The SEC announced yesterday that AT&T (NYSE: T) will pay a fine of $6 million as a result of what it found to be assorted stock trading violations, according to Bloomberg. The agency alleged that private calls were made to stock analysts at about 20 firms by three unnamed executives. The information allegedly disclosed by the carrier included internal sales data and how it might impact the company’s revenue. The intent, according to the SEC, was to get the analysts to reduce their revenue forecasts and help the company avoid missing previously stated projections. In doing so, it violated Regulation FD — or fair disclosure.
AT&T does not admit or deny the agency’s allegations under a settlement proposal filed Friday by government lawyers with a federal judge in Manhattan.
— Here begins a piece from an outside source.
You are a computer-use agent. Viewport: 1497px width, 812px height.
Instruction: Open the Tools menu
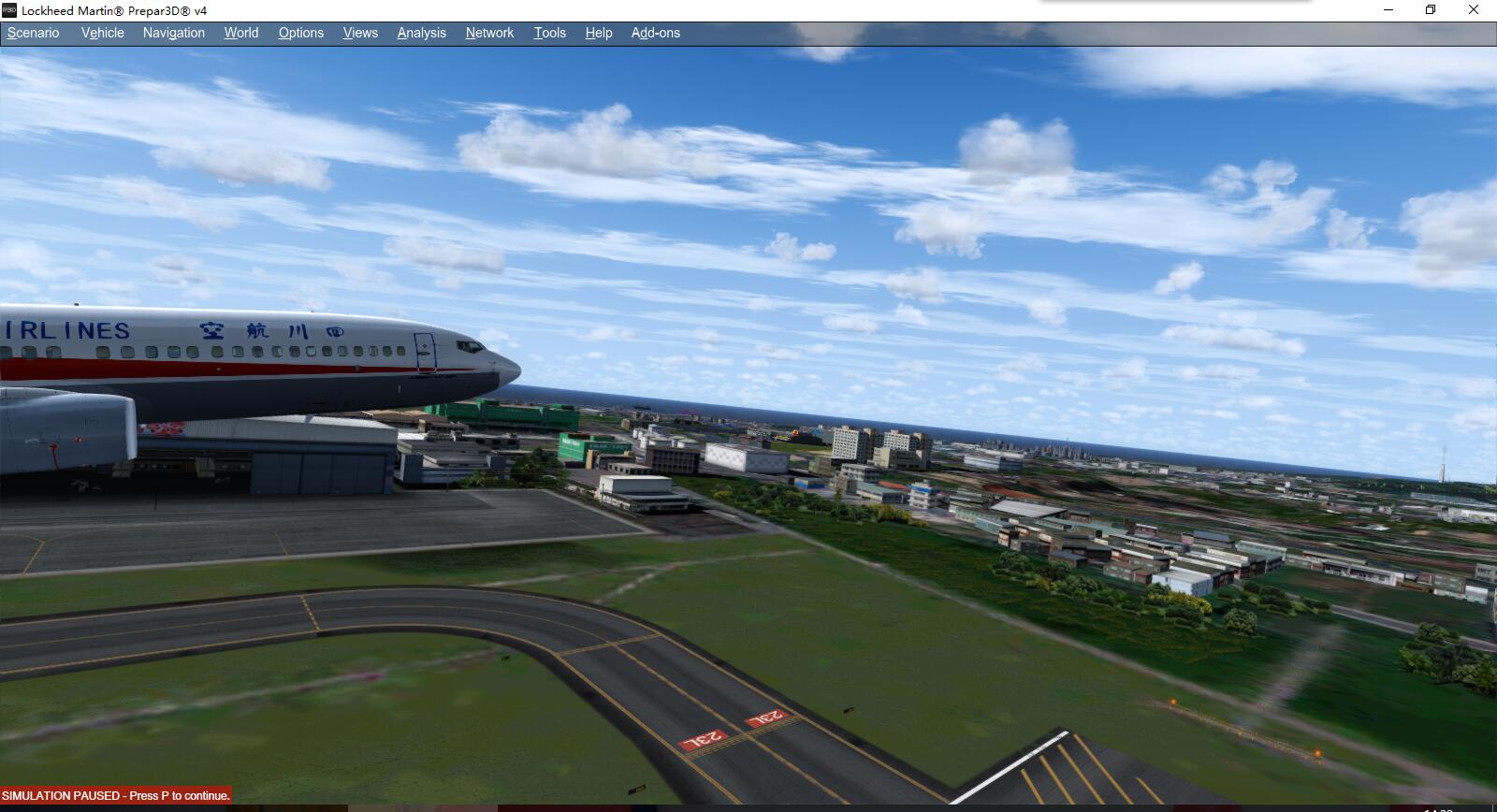[549, 33]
The three executives will pay a $25,000 per person fine without admitting to any wrongdoing.
“We are committed to following all applicable laws and pleased to have resolution with the SEC,” Jim Greer, a company spokesman, said in an email to Bloomberg.
Dennis Kelleher, president and chief executive officer of Better Markets, a nonprofit watchdog group, applauded the action and added: “But mere money penalties are too light to stop this widespread corporate practice of market manipulation by selectively disclosing material nonpublic information to handpicked firms, giving them a unique trading advantage to rip off unsuspecting investors.”